Brendon Jones's blog
Added SSL support to the amplet client for querying a remote server to
fetch schedule files. This should give us the ability to have clients we
don't really control stay up to date with test schedules, but needs a
bit more thought put into how often it should run and how it should
interact with the main schedule process.
Added a control server to the amplet client that will accept connections
from other clients that require specific test servers to be run (e.g.
throughput tests), and run them. Currently it accepts the id of the test
to be run and returns a port number that the new server is running on so
that the test knows where to connect to. Wrapped all this up in SSL as
well, validating both the certificate and the hostname/commonname, but
not yet checking revocation of certs.
Spent some time working on things to help keep the amplet code clean and
tidy. Added stricter compilation options and fixed up some cases where
these triggered warnings. Started working on unit tests for amplet based
on the built in automake target "check". Wrote very simple unit tests
for the icmp and traceroute tests as well as the nametable management.
While writing the nametable unit tests I found and fixed a bug that
would limit the nametable to only a single item.

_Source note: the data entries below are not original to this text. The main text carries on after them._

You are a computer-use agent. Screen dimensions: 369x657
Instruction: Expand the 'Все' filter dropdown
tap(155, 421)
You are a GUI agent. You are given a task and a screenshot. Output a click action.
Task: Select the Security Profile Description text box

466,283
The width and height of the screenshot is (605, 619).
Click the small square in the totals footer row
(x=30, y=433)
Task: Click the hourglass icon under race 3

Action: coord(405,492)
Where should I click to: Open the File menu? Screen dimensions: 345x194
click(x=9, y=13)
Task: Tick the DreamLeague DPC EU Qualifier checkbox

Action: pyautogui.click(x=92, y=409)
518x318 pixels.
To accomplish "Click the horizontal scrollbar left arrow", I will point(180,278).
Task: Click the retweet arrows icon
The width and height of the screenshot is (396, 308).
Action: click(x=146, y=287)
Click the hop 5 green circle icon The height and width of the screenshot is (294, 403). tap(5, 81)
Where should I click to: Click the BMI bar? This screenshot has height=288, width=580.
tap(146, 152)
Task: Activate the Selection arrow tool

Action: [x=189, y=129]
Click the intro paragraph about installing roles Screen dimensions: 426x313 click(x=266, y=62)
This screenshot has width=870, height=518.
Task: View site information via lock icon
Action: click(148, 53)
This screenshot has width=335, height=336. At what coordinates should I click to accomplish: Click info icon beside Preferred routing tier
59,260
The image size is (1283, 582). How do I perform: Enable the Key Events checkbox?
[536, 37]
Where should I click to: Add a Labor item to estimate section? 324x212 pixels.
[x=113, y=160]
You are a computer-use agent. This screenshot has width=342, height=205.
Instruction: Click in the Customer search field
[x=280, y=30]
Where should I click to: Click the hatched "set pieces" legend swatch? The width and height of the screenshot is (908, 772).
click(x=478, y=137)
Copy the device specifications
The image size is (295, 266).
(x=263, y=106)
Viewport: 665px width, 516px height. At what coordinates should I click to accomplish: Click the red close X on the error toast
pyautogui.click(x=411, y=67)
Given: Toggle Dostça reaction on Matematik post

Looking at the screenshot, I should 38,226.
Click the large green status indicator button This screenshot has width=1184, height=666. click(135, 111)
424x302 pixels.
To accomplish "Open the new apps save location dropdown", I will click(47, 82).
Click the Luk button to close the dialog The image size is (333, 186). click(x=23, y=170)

Briefly had a look at different database options available to us that
might perform better with our data than postgres. There are still
further optimisations we can make to how we store our data in postgres,
but it will be interesting to see how they compare to something like
cassandra, HBase or riak.
Tidied up the reporting done on the icmp, traceroute and dns tests in
AMP to use variable length strings for names, as well as properly
packing and byteswapping the reporting structures. The average report
message size should now be much smaller than it was. Also updated the
nntsc plugins for amp data to deal with the new format.
Tweaked the parser for the http test to better ignore strings that look
are generated on the fly within the <script> block.
Was at NZNOG in Nelson for all of this week. Enjoyed the SDN workshop,
which has made a lot of those concepts more concrete and real for me
which is helpful. Presented part of our talk about AMP, and it sounds
like there are a few people who are keen to be involved in running it
(as new hosts, or even within their network as part of their own
Spent most of the week tidying up things in preparation for the AMP
website to be demoed at NZNOG next week. Fixed up some graph colours,
labels and descriptions that were inconsistent across views so that they
all match. Tried to squeeze a bit more performance out of our current
database setup to make our queries faster, and wrote a quick script to
keep refreshing the matrix data into memcache.
Added some error notifications for when ajax requests failed so that the
user has some feedback rather than waiting forever with no indication
that something might have gone wrong.
Fixed up a bug with the area selection in the summary graph that would
shrink the selection if it was at the edge of the graph.
Continued investigating a problem where ICMP test data was
intermittently failing to be reported. It appears to be due to fairly
aggressive timeouts stopping tests before they finish - resolving the
(quite large, and increasing) list of destinations was taking longer
than expected which was not leaving enough time to perform the
measurements. I've increased the timeouts to more reasonable values and
have a few ideas to exclude resolving time from the allowable test duration.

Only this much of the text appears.